We have had Aetna for a few years now. We have a plan with $0 deductible and 10% coinsurance (but it will change next year). We have been careful to stay within the plan network, and our doctors have been careful to check that labs and referrals stay in network as well. We have had no problems since in-plan providers all have negotiated prices with Aetna. We haven't had to use any out of network providers.

Our plan pays only 50% of "reasonable and customary" charges for out of network providers. So if an out of network provider charges us $1000 and Aetna says "reasonable and customary" is $200, Aetna will reimburse us 50% of $200, $100. We would then be on the hook for the other $900. In network, Aetna may have a negotiated price of $180 of which we would owe 10%, $18. That's why we're careful to stay in the network.

We do go out of network with our dental insurance. We get charged an extra $1 once in a while when the dentist's charges are that bit more than "reasonable and customary", but otherwise have full coverage. Dental insurance has usually been easier to deal with out of network.
 
That's the background, here's my question: The High Deductible Health Care Plan (HDHCP) offered through my employer is through Aetna. We tried a non-HDHCP Aetna plan about 7 years ago, and it was kind of a nightmare.
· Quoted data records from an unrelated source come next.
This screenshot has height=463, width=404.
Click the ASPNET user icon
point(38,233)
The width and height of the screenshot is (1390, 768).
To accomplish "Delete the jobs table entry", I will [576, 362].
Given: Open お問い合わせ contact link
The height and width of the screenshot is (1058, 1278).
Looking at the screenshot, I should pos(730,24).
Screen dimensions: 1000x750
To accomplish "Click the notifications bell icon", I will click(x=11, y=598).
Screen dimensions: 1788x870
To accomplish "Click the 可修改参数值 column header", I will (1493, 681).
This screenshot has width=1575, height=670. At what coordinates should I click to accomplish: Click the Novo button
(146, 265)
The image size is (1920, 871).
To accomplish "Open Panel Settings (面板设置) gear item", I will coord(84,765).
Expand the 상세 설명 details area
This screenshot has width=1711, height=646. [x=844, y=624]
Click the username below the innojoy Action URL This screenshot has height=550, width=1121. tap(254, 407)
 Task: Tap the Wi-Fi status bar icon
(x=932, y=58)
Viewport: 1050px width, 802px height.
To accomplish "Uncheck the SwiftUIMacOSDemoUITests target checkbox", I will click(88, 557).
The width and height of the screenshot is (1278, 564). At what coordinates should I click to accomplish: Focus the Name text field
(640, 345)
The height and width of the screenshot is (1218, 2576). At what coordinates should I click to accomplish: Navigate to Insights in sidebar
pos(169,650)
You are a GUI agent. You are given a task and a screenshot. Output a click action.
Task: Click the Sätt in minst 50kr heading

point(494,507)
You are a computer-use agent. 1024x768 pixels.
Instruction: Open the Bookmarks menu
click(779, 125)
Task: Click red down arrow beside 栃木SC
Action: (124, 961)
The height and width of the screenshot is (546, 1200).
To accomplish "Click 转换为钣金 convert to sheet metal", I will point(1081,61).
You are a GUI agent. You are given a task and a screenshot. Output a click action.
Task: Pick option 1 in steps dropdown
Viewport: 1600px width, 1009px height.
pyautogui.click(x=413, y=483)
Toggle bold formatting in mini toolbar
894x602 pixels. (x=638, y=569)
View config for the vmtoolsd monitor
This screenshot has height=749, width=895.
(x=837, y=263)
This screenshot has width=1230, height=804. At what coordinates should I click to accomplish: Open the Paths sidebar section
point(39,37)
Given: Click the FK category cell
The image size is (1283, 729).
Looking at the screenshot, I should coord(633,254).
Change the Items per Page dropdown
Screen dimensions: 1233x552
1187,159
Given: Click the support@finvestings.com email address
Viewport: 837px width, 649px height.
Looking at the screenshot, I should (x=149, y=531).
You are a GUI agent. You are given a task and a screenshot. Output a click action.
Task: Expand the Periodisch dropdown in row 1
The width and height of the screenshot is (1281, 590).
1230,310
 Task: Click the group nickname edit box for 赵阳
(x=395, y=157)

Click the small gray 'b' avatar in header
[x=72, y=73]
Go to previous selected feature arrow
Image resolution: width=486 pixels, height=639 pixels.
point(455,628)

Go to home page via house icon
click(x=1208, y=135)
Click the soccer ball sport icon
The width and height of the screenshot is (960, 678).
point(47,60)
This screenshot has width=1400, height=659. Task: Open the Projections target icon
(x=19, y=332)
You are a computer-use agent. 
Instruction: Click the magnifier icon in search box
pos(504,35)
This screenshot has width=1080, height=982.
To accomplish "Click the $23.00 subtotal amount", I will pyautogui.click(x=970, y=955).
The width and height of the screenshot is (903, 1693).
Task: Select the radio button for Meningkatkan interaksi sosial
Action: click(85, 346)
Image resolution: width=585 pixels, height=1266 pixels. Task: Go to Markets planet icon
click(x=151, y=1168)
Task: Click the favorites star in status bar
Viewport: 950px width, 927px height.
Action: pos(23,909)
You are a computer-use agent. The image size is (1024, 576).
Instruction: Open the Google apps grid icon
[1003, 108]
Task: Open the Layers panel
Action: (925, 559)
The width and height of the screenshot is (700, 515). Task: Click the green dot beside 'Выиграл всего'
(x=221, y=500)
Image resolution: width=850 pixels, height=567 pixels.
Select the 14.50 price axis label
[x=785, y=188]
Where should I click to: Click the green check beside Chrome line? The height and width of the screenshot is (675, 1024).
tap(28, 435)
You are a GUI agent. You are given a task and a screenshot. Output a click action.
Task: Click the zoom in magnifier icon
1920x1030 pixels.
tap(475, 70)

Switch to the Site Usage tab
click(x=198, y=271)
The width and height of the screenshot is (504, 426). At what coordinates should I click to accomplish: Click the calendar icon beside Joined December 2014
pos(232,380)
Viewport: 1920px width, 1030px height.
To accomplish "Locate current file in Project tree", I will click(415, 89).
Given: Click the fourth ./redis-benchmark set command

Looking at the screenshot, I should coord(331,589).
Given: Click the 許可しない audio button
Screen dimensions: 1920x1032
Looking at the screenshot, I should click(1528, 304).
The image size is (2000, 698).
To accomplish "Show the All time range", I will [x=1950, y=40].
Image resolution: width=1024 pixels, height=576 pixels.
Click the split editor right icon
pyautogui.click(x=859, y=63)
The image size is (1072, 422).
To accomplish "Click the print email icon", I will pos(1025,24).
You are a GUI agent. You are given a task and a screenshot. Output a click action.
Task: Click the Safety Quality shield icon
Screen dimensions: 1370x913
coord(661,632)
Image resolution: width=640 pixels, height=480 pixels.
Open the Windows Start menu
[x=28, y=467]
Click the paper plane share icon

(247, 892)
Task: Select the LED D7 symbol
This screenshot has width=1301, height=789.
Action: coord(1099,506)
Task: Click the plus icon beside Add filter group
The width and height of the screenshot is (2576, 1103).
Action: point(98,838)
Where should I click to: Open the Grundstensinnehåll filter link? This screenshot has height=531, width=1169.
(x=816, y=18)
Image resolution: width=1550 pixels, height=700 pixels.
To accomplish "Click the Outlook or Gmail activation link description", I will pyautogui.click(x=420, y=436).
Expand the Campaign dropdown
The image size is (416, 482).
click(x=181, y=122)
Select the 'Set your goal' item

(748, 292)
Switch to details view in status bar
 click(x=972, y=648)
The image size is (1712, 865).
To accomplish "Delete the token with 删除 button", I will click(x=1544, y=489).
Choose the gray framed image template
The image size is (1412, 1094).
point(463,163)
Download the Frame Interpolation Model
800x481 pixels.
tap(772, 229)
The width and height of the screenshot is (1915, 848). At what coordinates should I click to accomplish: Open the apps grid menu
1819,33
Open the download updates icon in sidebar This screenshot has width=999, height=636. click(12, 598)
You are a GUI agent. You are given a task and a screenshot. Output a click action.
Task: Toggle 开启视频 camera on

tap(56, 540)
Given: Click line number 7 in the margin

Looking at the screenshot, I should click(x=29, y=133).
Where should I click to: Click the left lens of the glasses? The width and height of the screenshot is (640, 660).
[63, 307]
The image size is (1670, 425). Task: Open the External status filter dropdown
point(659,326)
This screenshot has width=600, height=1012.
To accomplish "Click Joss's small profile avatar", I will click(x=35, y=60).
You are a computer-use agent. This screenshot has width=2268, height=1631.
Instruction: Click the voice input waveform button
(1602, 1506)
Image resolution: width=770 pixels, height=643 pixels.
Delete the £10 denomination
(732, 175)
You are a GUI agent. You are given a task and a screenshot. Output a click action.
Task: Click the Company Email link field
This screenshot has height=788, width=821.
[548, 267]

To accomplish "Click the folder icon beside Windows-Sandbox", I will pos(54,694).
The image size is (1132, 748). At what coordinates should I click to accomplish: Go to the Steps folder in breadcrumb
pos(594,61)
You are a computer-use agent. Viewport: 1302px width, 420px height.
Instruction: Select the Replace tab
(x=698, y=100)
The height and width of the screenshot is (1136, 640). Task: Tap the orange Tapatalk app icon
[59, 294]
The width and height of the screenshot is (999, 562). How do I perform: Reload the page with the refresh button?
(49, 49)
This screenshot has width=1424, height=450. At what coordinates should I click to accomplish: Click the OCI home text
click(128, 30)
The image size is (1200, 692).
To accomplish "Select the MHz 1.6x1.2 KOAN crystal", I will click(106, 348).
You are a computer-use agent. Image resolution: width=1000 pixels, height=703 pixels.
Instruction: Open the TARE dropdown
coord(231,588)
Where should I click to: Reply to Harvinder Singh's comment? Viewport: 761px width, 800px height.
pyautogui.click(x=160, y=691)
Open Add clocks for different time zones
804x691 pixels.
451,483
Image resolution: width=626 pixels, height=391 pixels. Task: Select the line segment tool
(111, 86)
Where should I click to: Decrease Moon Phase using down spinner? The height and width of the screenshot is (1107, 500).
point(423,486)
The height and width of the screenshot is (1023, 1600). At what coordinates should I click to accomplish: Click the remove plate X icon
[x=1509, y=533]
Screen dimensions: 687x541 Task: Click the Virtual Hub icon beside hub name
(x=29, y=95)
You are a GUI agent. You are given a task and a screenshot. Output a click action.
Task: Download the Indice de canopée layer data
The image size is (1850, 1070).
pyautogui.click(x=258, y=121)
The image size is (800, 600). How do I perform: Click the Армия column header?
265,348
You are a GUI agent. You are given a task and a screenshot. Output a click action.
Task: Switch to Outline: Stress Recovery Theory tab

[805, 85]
We had a 20% deductible on everything, but it always seemed Aetna was disallowing charges because they were above Reasonable & Customary, or the ER doctor in a small town who treated my son was "out-of-plan", etc. I think we used up our FSA money before June that year, and still hadn't met our deductible with them due to all their fine print rules.

Anyone else have any experiences to share with their HDHCP and/or Aetna?
Whenever you go out of network you have this problem with "reasonable and customary" charge, and all the insurers do this. If you get an ACA compliant policy, however, emergency care must be treated as "in network" even if the ER you are using is not in the network.